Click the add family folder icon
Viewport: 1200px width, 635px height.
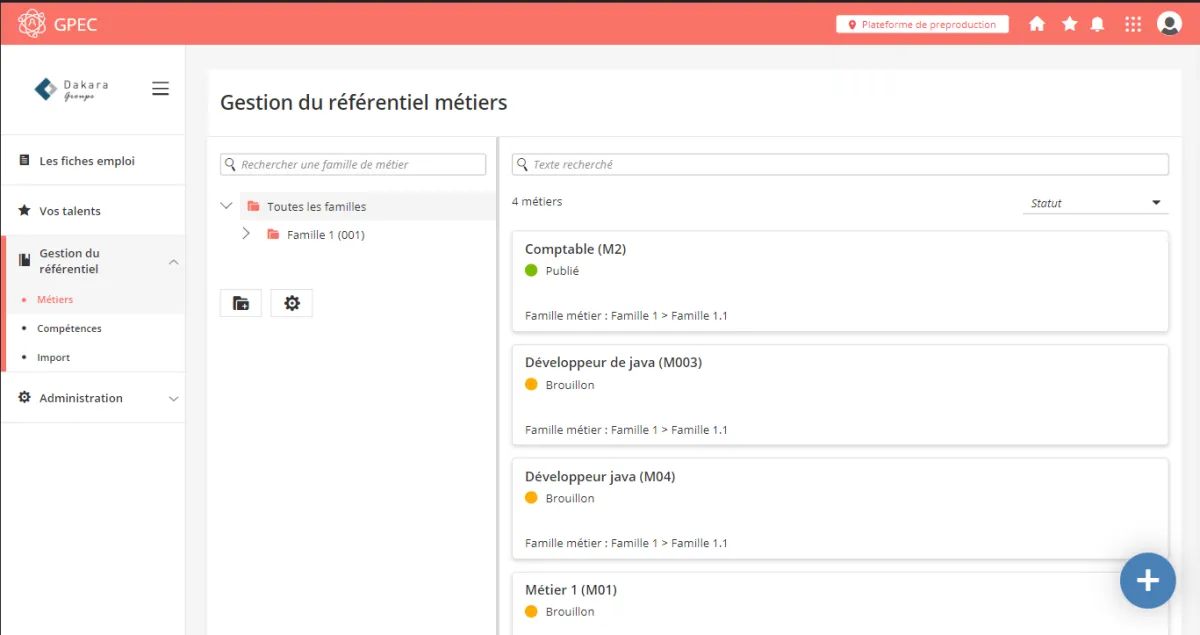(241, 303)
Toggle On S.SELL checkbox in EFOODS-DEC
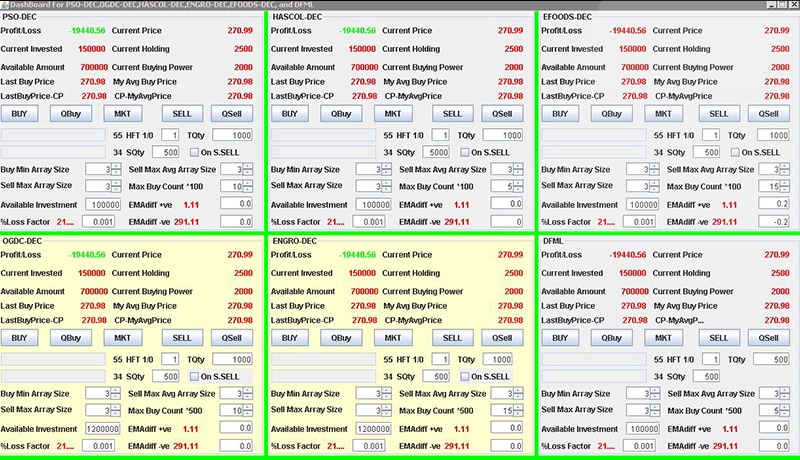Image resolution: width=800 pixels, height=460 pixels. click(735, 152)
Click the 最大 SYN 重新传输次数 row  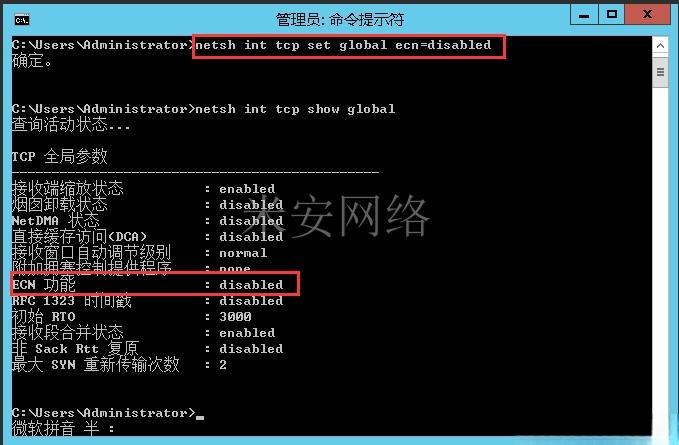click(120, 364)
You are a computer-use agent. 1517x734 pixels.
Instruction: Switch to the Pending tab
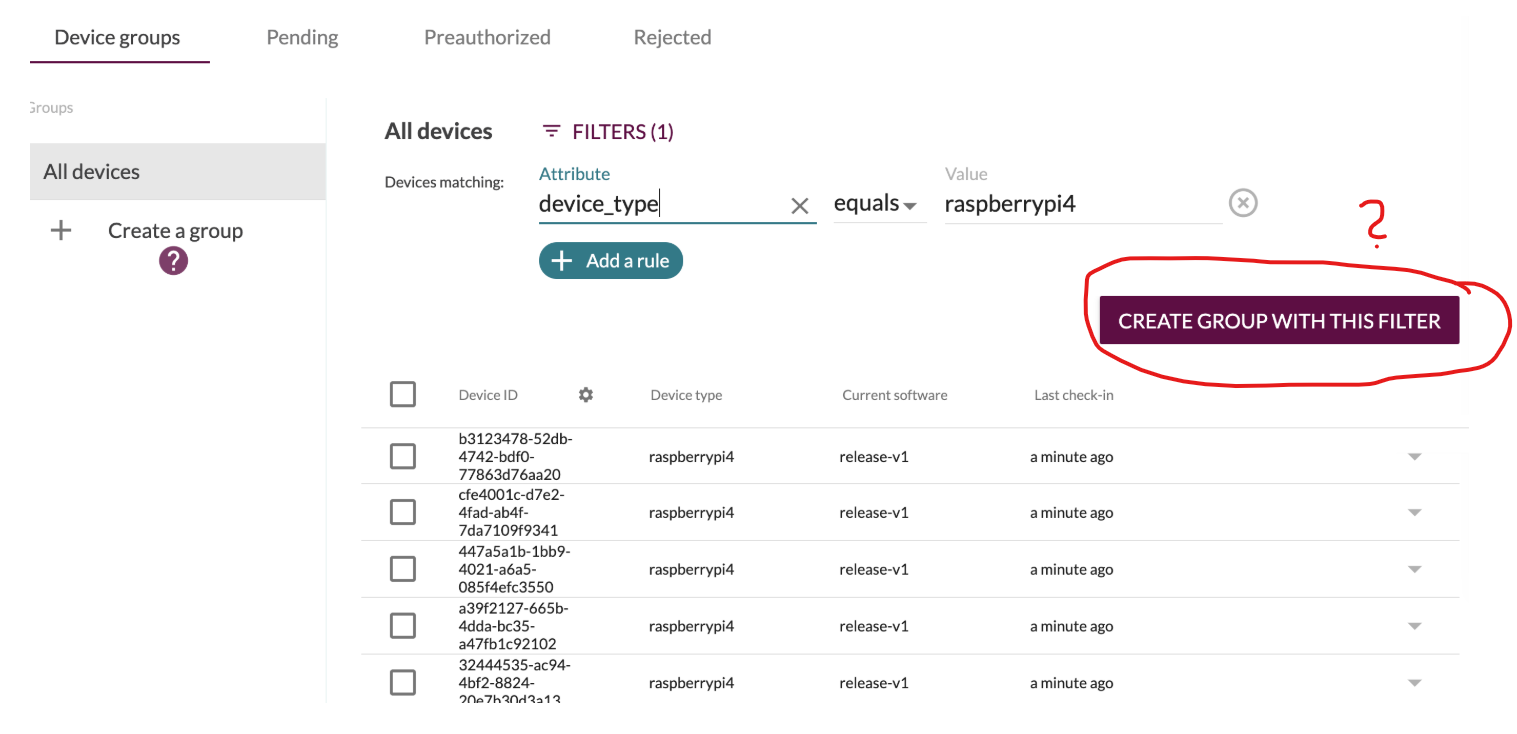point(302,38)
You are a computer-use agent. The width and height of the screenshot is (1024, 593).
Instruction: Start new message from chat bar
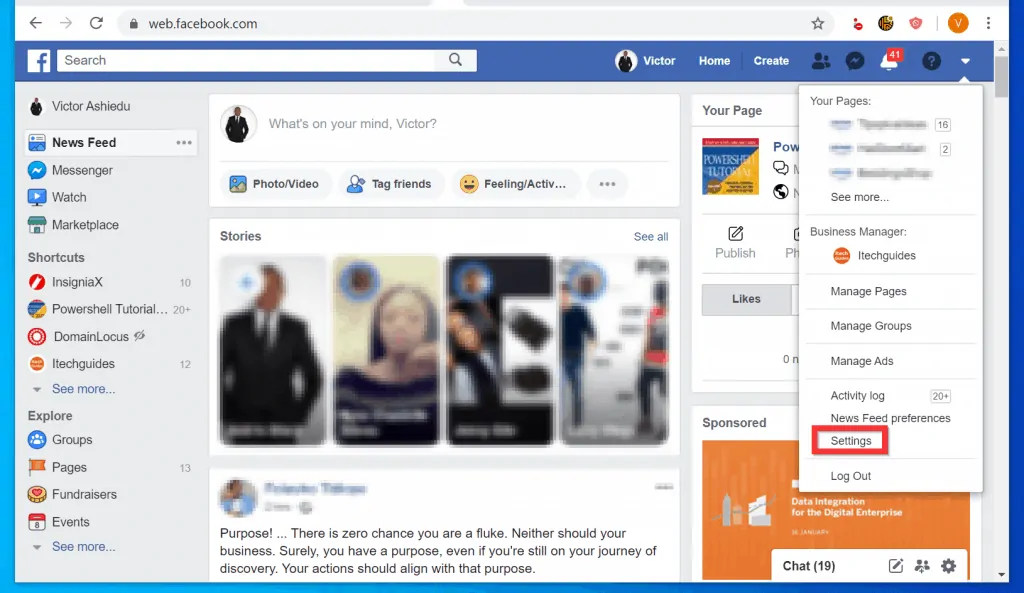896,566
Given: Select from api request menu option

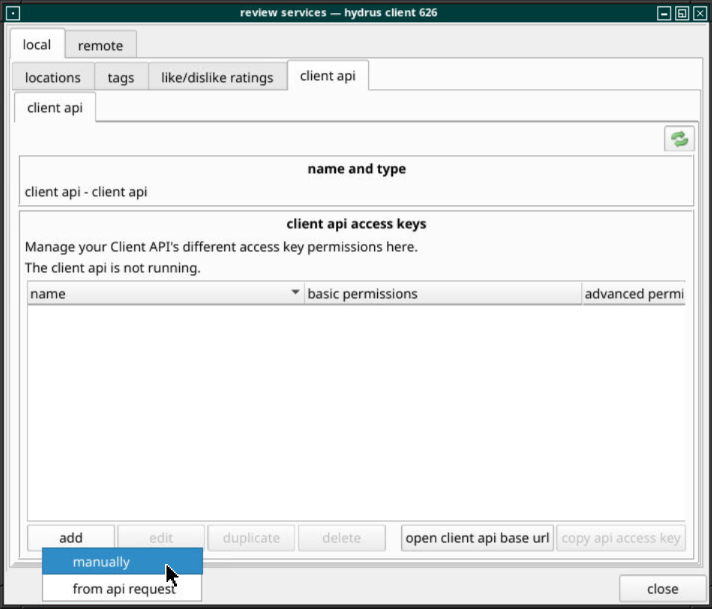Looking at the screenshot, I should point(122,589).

========================

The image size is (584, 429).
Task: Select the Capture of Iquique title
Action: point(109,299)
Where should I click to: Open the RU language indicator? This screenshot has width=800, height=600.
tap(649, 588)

========================

EXERCISE AIM => Change "Instruction" to "Command" in the records from the line with "You are a computer-use agent. 1517x734" up to and including the line with "Looking at the", and give those lines again with nothing else altered. Leave the pictures out of the answer.

RESULT OF THE EXERCISE =>
You are a computer-use agent. 1517x734 pixels.
Command: Switch to the Pending tab
point(302,38)
You are a computer-use agent. The width and height of the screenshot is (1024, 593).
Command: Start new message from chat bar
896,566
Given: Select from api request menu option

Looking at the screenshot, I should point(122,589).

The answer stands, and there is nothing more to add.